• 課題の目標
米企業の世代交代についての記事の「(CNN) 米国では1979」から「て40カ国で調査を実施した。」までを、「ベビーブーマー」を「ベビーブーム世代」に置き換えて書き直してもらえますか?

----- 文書の抜粋

米企業で進む世代交代、時代に合わせて仕事場も変化

未来の仕事場はこんなに開放的?

2012.11.19 Mon posted at 17:57 JST

(CNN) 米国では1979~1997年生まれの「Y世代」と呼ばれる働き手の数が増える一方、これまで企業を支えていた1946~64年生まれの「ベビーブーマー」が職場を離れつつある。こうした世代交代の動きが進めば、フォーマルな会議室は消え去り、開放的なスペースが増えるなど、仕事場の風景も大きく変わりそうだ。

米オフィス用家具大手Knollで職場関連の調査部門のシニアディレクターを務めるマイケル・オニール氏は「米国では大規模な世代交代が起こっている。ベビーブーマーが職場を去りつつあるが、これはつまり、我々は職場というものを考え直す必要があるということだ」と指摘する。

同社が2010年に発表したリポートによれば、向こう10年の間に、ベビーブーマーが約50%、Y世代が25%というこれまでの職場の中の人口比が逆転し、ベビーブーマーが25%、Y世代が50%になるという。

オニール氏は、新世代の労働者に対応して彼らを引きつけるためには仕事場がどのように変化する必要があるのか把握しようと、4世代にわたる1万5000人超を対象に仕事のパターンや好みについて40カ国で調査を実施した。

----------
----- 提供データ

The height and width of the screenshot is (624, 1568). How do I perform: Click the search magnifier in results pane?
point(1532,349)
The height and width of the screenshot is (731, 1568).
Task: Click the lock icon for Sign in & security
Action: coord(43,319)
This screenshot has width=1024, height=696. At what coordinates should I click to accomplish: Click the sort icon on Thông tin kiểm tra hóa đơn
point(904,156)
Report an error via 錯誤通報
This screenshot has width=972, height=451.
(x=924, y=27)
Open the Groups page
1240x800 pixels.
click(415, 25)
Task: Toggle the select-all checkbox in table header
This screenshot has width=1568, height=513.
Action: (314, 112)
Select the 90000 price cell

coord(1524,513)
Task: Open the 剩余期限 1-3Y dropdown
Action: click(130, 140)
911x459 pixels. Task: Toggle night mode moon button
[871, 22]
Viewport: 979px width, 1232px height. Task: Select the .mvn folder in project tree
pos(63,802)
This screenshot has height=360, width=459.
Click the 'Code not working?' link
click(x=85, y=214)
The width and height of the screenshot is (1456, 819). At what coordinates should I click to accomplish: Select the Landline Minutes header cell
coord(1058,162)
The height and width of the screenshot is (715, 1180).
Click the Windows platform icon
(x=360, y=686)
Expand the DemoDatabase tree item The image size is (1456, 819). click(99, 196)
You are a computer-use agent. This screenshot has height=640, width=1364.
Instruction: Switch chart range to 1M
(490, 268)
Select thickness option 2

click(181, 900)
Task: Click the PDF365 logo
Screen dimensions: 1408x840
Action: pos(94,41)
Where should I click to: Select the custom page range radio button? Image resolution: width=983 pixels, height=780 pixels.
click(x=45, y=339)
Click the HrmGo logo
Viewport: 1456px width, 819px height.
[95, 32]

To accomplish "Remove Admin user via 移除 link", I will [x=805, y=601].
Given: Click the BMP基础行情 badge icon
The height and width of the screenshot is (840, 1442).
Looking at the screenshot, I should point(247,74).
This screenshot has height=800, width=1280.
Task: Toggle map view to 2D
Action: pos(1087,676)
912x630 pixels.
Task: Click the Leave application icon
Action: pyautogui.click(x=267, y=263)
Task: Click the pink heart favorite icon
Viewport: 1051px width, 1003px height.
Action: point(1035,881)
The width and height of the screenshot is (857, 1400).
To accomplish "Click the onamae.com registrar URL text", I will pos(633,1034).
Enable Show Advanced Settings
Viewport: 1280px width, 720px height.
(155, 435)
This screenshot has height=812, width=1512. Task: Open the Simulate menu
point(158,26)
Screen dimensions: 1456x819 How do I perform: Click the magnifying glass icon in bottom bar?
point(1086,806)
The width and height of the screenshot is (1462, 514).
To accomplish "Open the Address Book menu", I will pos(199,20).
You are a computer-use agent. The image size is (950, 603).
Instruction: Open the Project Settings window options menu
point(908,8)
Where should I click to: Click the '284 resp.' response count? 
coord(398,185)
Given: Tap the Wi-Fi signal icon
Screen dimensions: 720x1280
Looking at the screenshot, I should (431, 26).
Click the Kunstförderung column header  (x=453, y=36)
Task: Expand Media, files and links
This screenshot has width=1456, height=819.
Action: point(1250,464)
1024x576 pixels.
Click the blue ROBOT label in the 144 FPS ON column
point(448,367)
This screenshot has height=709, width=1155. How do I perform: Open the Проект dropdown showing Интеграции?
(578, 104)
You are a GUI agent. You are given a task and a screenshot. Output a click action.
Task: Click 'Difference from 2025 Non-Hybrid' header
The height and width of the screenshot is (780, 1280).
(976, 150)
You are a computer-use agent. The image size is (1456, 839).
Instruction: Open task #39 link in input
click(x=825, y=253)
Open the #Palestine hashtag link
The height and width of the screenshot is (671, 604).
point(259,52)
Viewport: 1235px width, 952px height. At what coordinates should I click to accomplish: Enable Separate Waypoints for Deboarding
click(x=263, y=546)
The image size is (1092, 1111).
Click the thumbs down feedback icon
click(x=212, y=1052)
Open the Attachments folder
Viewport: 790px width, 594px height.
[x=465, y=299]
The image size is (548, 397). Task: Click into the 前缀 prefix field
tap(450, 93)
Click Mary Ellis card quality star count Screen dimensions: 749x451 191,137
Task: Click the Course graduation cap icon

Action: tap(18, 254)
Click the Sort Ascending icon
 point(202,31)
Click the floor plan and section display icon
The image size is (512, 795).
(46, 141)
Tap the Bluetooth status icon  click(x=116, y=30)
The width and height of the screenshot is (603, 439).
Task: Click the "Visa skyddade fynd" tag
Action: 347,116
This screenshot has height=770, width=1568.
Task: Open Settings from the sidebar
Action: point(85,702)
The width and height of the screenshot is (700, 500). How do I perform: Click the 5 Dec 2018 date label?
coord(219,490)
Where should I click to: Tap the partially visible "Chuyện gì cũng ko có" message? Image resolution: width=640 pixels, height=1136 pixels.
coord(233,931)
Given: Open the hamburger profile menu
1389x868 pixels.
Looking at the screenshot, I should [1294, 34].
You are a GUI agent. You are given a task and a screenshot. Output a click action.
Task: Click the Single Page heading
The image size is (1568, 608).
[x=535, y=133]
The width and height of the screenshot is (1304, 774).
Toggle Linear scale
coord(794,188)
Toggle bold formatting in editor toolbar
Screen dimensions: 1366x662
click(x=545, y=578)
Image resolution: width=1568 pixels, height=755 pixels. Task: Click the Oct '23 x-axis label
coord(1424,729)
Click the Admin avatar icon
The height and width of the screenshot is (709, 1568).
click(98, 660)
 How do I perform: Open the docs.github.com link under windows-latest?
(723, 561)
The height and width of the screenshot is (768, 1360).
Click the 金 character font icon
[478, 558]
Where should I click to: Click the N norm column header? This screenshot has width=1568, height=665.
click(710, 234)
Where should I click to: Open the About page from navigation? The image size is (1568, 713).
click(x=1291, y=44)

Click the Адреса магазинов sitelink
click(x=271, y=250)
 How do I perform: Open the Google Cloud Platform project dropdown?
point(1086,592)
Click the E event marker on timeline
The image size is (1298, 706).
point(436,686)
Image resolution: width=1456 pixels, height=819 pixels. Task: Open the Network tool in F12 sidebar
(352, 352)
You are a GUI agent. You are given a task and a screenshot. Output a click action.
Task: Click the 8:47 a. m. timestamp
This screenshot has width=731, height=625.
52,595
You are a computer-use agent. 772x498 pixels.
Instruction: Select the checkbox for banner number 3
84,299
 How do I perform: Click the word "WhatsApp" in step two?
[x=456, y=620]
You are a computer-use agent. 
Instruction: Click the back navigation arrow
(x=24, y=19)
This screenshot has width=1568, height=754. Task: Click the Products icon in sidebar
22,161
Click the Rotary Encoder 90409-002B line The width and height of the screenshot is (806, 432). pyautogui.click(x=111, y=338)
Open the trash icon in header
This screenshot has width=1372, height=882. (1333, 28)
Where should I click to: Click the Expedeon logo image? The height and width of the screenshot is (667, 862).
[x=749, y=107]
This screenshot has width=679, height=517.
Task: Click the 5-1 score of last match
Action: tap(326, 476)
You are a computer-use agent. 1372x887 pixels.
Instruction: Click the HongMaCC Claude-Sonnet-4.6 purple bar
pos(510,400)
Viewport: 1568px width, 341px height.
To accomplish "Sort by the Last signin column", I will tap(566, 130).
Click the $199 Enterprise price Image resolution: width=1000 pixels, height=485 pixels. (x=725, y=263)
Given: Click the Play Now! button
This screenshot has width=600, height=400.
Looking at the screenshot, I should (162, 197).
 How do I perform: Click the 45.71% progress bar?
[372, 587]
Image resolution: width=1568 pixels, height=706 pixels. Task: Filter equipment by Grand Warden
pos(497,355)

----------

• 本課題の解答
(CNN) 米国では1979~1997年生まれの「Y世代」と呼ばれる働き手の数が増える一方、これまで企業を支えていた1946~64年生まれの「ベビーブーム世代」が職場を離れつつある。こうした世代交代の動きが進めば、フォーマルな会議室は消え去り、開放的なスペースが増えるなど、仕事場の風景も大きく変わりそうだ。

米オフィス用家具大手Knollで職場関連の調査部門のシニアディレクターを務めるマイケル・オニール氏は「米国では大規模な世代交代が起こっている。ベビーブーム世代が職場を去りつつあるが、これはつまり、我々は職場というものを考え直す必要があるということだ」と指摘する。

同社が2010年に発表したリポートによれば、向こう10年の間に、ベビーブーム世代が約50%、Y世代が25%というこれまでの職場の中の人口比が逆転し、ベビーブーム世代が25%、Y世代が50%になるという。

オニール氏は、新世代の労働者に対応して彼らを引きつけるためには仕事場がどのように変化する必要があるのか把握しようと、4世代にわたる1万5000人超を対象に仕事のパターンや好みについて40カ国で調査を実施した。